▶ [ТЕКСТ ДЛЯ ЧТЕНИЯ]
А согласные, мужскою своей твердою силой, упорядочили, согласовали
разлившееся изобилие, встали дамбой, плотиной, длинным молом, отрезающим
полосу Моря, четким прошли руслом, направляющим воды к сознательной работе.
Все же, хоть властелины согласные, и распоряжаются они, считая себя
настоящими хозяевами слова, не на согласной, а на гласной бывает ударение в
каждом слове. Тут не поможет даже большое и наибольшее количество самых
выразительных согласных. Скажите Р_у_с_а_л_к_а. Здесь семь звуков. Согласных
больше. Но я слышу только одно вкрадчивое А. Много ли звуков, более
выразительно-слышных чем Щ или Ц, и таких препоной встающих как П. Но
скажите слово П_л_а_к_а_л_ь_щ_и_ц_а. Я опять лишь слышу рыдающее А.
Вот, едва я начал говорить о буквах, — с чисто женской вкрадчивостью
мной овладели гласные. Каждая буква хочет говорить отдельно.
Первая — А. Азбука наша начинается с А. А — самый ясный, легко
ускользающий, самый гласный звук, без всякой преграды исходящий из рта.
Раскройте рот и, мысленно проверив себя, попробуйте произнести любую
гласную, для каждой нужно сделать малое усилие, лишь эта лада, А, вылетает
сама. Недаром Индусы приказывали, желая благозвучия, давать женщинам такие
имена, где часто встречается А, — Анасуйя, Сакуитала. А — первый звук
произносимый ребенком, — последний звук, произносимый человеком, что под
влиянием паралича мало-помалу теряет дар речи. А — первый основной звук
раскрытого человеческого рта, как М — закрытого. М — мучительный звук
глухонемого, стон сдержанной, скомканной муки. А — вопль крайнего терзания
истязуемого. Два первоначала в одном слове, повторяющемся чуть не у всех
народов — М_а_м_а. Два первоначала в латинском A_m_о — Л_ю_б_л_ю.
Восторженное детское восклицание А, и в глубь безмолвия идущее немеющее М.
Мягкое М, влажное А, смутное М, прозрачное А. Медовое М, и А как пчела. В М
— мертвый шум зим, в А властная весна. М сожмет и тьмой и дном, А взбивающий
вал. Ласковый сад наслаждения страстью, пугающий страшный мрак наказания, от
Рая до Ада, их два в нашей саге Бытия, А — начала, А — конца. А — властно: —
Аз семь, самоутверждающийся шаг говорящего Адама. В Музыке А, или Л_я,
предпоследний из семи звуков гаммы, это как бы звуковой предзавершающий
огляд, пред тем как просвирелить заключительный клич, пронзительное С_и. В
тайной алгебре страстных внушающих слов А, как веянье Мая, поет и вещает: —
‘Ласки мне дай, целовать тебя дай, ясный мой сокол, малая ласточка, красное
Солнце, моя, ты моя, желанный, желанная’. Как камень, А не алый рубин, а в
лунной чаре опал, иногда, — чаще же, днем играющий алмаз, вся гамма красок.

▶ [ИСХОДНЫЕ ДАННЫЕ]
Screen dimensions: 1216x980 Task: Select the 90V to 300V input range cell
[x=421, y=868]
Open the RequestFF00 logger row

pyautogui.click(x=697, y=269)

▶ [ЧТО СДЕЛАТЬ]
1. Какие согласные буквы в тексте о звуках и буквах названы по отдельности, одной буквой? Перечислите их все.
2. Согласуются ли с текстом о звуках и буквах следующие утверждения? (a) В слове «Русалка» согласных больше, чем гласных. (b) Ударение в каждом слове падает на согласную. (c) В музыке А, или Ля, является последним из семи звуков гаммы. На каждое ответьте «да» или «нет» и приведите решающие слова из текста дословно.

▶ [ОТВЕТЫ]
1. Щ, Ц, П, М

2.
(a) Да: «Согласных больше».
(b) Нет: «не на согласной, а на гласной бывает ударение в каждом слове».
(c) Нет: «предпоследний из семи звуков гаммы».